Non solo Como, anche oggi affollatissima in centro, alla stazione della Funicolare e agli imbarchi della Navigazione. Ecco un’immagine (scattata alle 16.50 da un lettore) delle lunghissima coda di turisti nel porto della Navigazione di Torno. “E siamo solo a marzo”, è il commento. Considerazione del tutto simile a quella contenuta in una mail inviata nei giorni scorsi da un lettore di Nesso: “E’ solo marzo, siamo già pieni di turisti. Vanno all’Orrido o a Bellagio, poi bus strapieni e restano a piedi”. La lettera da Nesso.

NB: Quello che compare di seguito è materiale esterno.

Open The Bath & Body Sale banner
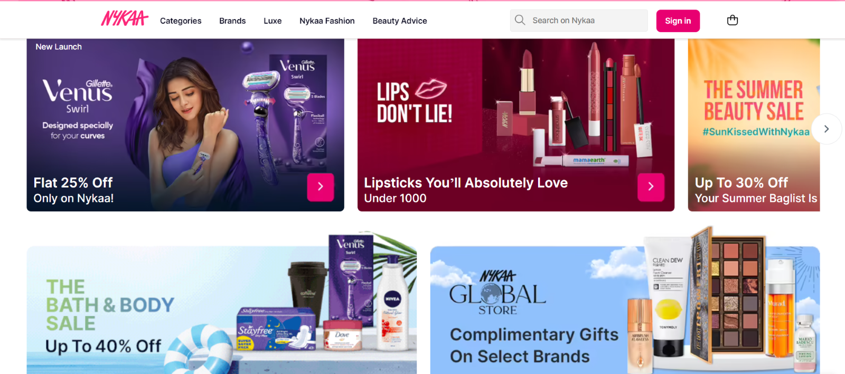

Le premesse sono chiare e da febbraio succede ogni fine settimana: il turismo 2023 tra città e sponde si annuncia esplosivo, la prossima Pasqua sarà il banco di prova effettivo. E se per l’economia del territorio è certo un toccasana è pur vero, come scriviamo dalla scorsa estate, che il tema del trasporto pubblico (bus, navigazione e taxi) deve assolutamente essere preso in considerazione oggi. Pena un effetto boomerang casomai al lago-più-bello-del-mondo le recensioni cominciassero ad affiancare concetti come “il meno servito per muoversi”.